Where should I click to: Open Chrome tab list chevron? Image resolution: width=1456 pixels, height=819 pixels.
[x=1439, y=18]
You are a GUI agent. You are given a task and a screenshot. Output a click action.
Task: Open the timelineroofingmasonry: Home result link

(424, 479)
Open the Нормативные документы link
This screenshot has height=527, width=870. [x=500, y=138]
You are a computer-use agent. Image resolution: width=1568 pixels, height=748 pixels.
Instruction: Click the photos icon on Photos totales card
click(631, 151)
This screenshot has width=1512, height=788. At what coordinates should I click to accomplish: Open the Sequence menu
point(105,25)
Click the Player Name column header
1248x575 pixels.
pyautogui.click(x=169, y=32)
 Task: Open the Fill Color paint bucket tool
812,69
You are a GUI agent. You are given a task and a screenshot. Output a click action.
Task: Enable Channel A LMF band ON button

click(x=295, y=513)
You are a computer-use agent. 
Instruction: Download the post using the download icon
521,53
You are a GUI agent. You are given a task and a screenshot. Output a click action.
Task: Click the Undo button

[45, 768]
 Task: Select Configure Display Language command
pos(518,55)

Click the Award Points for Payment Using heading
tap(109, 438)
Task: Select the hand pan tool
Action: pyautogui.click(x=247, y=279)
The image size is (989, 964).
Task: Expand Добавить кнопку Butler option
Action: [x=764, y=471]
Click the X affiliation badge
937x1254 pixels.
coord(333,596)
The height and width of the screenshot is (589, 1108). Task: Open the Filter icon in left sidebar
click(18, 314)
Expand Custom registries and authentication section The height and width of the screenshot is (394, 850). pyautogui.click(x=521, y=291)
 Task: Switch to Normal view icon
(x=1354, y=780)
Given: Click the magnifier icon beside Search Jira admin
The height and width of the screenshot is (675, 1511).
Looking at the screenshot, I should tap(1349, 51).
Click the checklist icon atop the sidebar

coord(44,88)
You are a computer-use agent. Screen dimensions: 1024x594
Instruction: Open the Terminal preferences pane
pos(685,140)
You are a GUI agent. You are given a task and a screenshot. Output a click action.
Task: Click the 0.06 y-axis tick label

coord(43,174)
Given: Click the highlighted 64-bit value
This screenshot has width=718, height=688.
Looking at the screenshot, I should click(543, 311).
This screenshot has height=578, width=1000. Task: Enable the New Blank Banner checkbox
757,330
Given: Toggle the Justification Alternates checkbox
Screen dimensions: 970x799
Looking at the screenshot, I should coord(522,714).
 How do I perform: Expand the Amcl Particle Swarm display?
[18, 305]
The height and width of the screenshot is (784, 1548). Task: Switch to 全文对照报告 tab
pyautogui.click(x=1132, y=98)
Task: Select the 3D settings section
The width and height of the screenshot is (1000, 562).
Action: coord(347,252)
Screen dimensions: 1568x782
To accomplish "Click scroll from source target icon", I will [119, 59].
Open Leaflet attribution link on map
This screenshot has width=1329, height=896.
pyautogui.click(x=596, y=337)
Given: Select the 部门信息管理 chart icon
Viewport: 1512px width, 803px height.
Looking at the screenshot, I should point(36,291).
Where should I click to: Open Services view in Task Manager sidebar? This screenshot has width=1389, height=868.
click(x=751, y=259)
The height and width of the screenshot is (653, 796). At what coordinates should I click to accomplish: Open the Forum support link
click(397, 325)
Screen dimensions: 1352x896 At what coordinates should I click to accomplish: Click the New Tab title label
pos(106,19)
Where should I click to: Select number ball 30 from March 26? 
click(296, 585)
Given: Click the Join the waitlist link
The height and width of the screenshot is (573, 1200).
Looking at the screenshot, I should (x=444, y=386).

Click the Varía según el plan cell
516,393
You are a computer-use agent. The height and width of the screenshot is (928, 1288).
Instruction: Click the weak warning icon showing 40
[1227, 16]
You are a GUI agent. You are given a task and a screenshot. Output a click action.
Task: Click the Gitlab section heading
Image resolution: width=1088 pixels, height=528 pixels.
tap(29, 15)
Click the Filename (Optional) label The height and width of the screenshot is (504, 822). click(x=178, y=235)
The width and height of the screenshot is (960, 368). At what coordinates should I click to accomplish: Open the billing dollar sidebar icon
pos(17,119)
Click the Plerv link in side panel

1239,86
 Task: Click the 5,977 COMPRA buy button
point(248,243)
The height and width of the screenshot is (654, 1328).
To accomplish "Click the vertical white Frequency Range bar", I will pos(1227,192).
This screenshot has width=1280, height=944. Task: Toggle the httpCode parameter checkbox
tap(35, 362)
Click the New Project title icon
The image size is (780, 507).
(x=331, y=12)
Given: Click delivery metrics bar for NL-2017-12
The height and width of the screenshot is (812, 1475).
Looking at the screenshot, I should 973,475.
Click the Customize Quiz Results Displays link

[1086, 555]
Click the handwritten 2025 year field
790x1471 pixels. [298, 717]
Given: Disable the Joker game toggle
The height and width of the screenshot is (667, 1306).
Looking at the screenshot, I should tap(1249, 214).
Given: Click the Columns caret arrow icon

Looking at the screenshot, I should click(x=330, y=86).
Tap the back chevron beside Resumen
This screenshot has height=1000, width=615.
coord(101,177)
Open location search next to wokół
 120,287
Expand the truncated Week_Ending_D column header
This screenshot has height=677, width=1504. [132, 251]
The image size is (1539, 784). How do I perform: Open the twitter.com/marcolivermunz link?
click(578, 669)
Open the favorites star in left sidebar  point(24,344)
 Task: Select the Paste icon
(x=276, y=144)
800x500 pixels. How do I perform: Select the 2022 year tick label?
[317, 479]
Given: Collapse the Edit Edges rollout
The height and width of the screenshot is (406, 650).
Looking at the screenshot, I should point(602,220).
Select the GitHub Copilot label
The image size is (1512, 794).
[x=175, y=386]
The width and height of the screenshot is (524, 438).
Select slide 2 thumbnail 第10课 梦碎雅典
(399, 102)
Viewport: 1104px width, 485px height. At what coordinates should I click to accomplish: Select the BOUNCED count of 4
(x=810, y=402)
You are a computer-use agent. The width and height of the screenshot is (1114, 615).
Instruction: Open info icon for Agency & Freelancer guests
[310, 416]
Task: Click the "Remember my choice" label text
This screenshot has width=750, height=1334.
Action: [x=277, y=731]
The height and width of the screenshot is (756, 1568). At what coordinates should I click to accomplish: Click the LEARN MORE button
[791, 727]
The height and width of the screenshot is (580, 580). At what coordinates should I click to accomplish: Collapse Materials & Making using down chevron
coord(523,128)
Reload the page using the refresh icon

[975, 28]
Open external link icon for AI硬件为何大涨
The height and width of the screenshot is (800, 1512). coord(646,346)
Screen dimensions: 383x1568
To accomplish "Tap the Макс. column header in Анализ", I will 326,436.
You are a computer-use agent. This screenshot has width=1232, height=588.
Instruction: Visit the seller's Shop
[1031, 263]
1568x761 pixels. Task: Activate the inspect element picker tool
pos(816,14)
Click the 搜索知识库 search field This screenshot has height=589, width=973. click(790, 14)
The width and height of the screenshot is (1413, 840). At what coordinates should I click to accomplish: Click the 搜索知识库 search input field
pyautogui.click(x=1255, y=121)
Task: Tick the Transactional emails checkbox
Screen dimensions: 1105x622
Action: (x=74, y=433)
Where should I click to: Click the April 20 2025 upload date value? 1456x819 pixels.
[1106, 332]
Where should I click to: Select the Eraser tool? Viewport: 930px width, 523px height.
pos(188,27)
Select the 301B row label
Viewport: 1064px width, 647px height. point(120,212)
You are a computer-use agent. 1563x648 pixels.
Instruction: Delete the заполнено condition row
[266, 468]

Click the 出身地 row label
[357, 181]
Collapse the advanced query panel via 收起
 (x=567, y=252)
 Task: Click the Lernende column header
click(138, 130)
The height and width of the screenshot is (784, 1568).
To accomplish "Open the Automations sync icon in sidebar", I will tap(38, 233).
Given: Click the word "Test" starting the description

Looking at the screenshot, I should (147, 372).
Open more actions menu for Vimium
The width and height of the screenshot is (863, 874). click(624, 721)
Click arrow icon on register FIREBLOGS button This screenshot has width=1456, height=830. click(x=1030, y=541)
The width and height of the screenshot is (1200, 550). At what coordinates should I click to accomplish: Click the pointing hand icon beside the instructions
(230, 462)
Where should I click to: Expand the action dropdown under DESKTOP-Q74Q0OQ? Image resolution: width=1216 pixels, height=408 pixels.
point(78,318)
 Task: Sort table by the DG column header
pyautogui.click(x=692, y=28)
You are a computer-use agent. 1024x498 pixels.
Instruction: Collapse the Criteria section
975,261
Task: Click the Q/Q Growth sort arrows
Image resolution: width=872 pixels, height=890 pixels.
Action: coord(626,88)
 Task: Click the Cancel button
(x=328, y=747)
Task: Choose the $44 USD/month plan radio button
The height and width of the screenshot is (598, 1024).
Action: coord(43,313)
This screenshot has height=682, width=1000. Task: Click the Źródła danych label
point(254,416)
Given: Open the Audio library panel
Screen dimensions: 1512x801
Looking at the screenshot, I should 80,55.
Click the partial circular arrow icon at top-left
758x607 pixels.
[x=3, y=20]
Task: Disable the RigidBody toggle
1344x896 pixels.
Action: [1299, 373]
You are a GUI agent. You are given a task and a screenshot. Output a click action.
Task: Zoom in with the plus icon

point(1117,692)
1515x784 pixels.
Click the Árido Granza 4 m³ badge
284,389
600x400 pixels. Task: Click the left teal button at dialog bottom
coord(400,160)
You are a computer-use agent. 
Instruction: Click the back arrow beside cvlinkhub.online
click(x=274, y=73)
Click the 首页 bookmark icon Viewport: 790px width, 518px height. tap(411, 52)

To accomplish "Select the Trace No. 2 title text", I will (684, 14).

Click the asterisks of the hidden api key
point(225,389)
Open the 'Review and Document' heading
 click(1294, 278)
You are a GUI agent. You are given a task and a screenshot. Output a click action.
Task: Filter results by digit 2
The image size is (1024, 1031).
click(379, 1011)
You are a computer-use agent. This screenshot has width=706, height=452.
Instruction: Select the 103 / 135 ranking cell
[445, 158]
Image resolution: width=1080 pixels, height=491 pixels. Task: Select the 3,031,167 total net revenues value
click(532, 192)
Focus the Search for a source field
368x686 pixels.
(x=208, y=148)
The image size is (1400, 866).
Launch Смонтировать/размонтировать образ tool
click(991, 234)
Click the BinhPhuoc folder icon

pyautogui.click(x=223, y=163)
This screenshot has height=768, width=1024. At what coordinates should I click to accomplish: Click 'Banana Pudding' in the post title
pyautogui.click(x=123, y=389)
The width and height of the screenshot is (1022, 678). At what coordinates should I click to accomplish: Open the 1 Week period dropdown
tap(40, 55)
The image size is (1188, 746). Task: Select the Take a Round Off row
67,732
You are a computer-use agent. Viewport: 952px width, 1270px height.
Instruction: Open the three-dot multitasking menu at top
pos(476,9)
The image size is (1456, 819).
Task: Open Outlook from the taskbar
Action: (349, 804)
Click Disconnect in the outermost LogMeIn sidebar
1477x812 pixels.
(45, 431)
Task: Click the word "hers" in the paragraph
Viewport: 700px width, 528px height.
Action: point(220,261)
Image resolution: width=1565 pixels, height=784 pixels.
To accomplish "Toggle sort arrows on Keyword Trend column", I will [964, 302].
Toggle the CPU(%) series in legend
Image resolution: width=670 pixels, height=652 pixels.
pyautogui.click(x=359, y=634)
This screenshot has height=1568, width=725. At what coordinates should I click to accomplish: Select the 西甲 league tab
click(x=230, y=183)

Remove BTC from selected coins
==*==
TASK:
Copy out each line of the records above that contains the string "menu". Case counts.

FINAL ANSWER:
This screenshot has width=1512, height=788. At what coordinates should I click to accomplish: Open the Sequence menu
Open more actions menu for Vimium
Instruction: Open the three-dot multitasking menu at top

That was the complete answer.